NASA Mini-Summit for Open Source Software and Science
This session will host a series of Open Source for NASA Science Data Systems talks, focusing on:
* Deployments
* Licensing, Attribution and Redistribution issues in Open Source Software
* Sharing Software Between Centers: Success Stories
* Short Lightning Talks
* How NASA open source software can help the ESDIS project
* Legal/IP issues in Open Source Software
We will solicit between 4-6 30 min talks from leaders in the NASA Earth Science Data Systems Community and from leaders in the broader open source community from which NASA leverages (e.g., from NetCDF/UCAR, HDF5-group, GDAL, PostGIS, etc.). In addition, we will have 2 focused discussion sections with those in attendance to digest and learn from the talks given. Community feedback will be an important aspect of the workshop, as will sharing "tribal knowledge" from those in the open source community.
Detailed Agenda:
Presenters
8:30 - Introduction (Chris Mattmann)
8:40 - NASA ESDIS DRAG Open Source Effort - Andrew MitchellNASA - 25 mins + 5 mins questions
9:10 - ESRI Geo Portal Open Source Platform - Christine White/ESRI - 25 mins + 5 mins questions
9:40 - Discussion Topic: Process versus Project - should agencies develop an open source policy or use successful projects as a model?
10:00 - Break #1
10:30 - HDF Group - open source data management tools - Mike Folk/HDF Group - 25 mins + 5mins questions
11:00 - NOAA Open Source Success stories (ESRI Geo Portal) - Yuanjie Li/NOAA - 25 mins + 5mins questions
11:30 - TBD Speaker - 25 mins + 5 mins questions
12:00 - Adjourn and Further discussions
We expect strong synergy between the Geospatial Cluster and this workshop, including participation and attendance.

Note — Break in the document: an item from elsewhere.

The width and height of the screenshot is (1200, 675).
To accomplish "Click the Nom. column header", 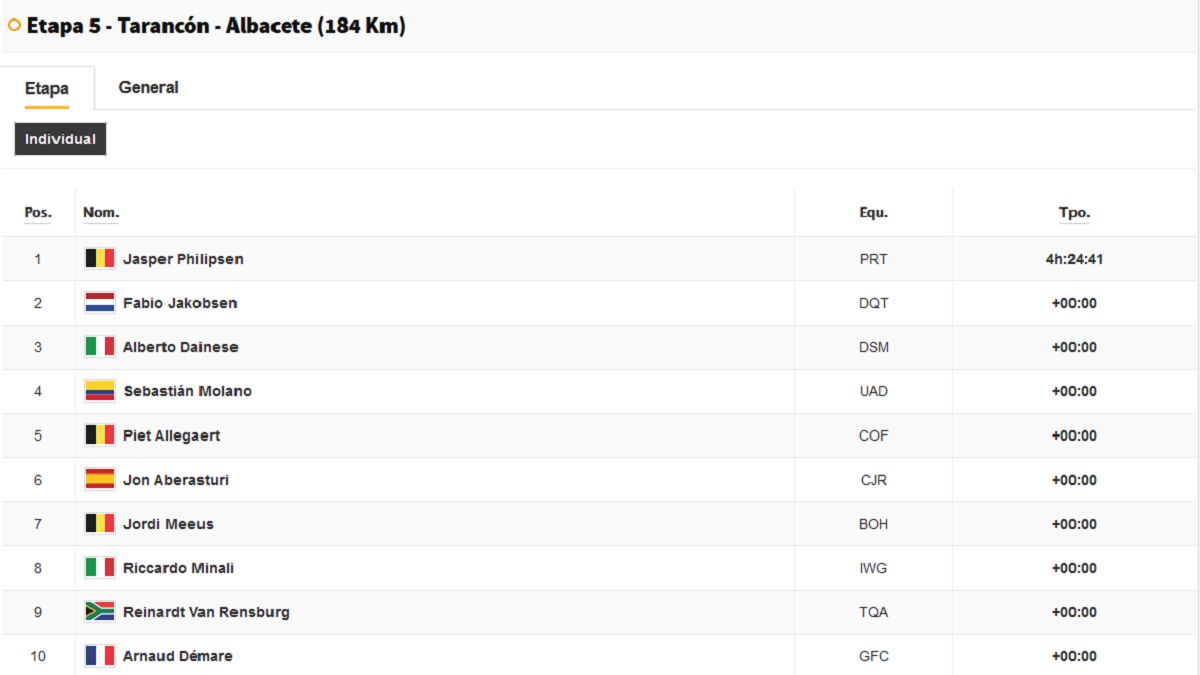I will point(101,213).
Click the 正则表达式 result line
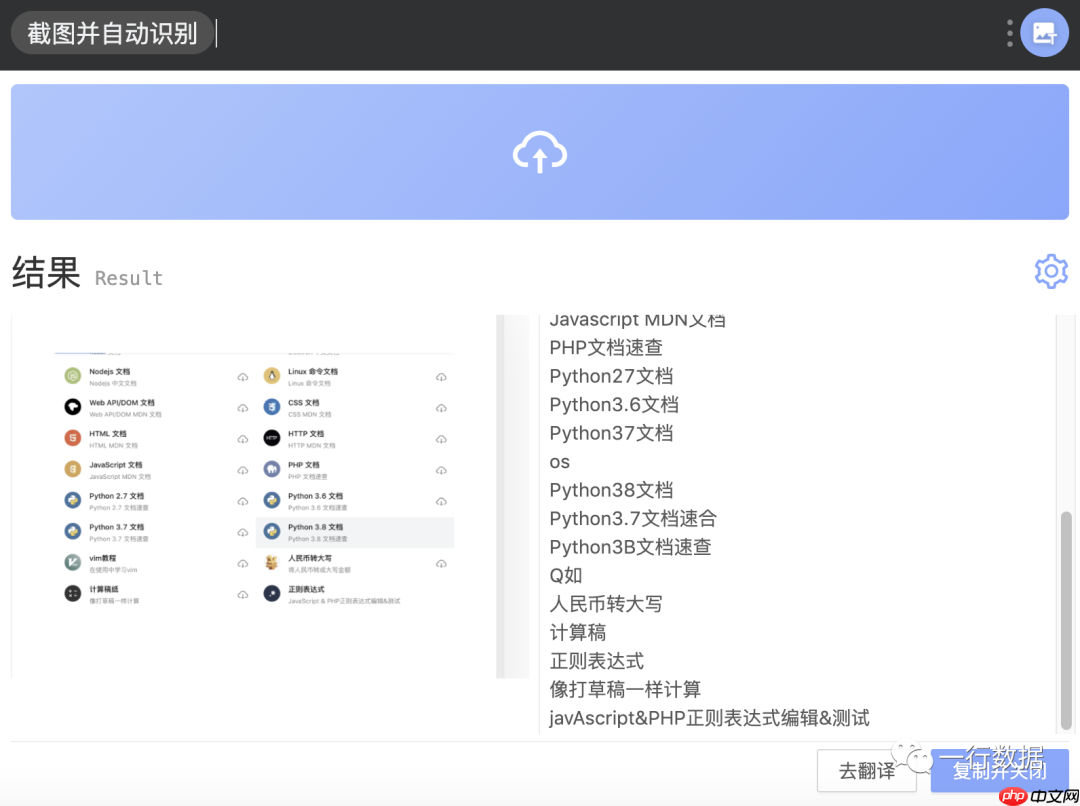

NASA Mini-Summit for Open Source
What does Open Source Mean for HDF?
Mike Folk
What is HDF:
- a data model
- open file format
- open source software
Two version:
HDF4 & HDF5
- Both are relevant as far as the talk goes
History:
- U of Illinois, NCSA 1988-2006
- Non profit since 2006
- Best examples of open source project have the same roots as we do
Mission
- managing large complex data set
- provide services for users
-
sustainability over long term
- long term access and usability of data
- left university to ensure this
HDF Communities
- Academia, government, commercial
- Large and complex data
What we do:
- EOS and JPSS, support in an enterprise way, whatever they need
- General maintenance, QA and Support
Open technology development
- they are a single maintainer open source company
Intellectual Property
- transferred to HDF Group for royalty on commercial profits
-
they have a BSD license (Berkeley System Distribution)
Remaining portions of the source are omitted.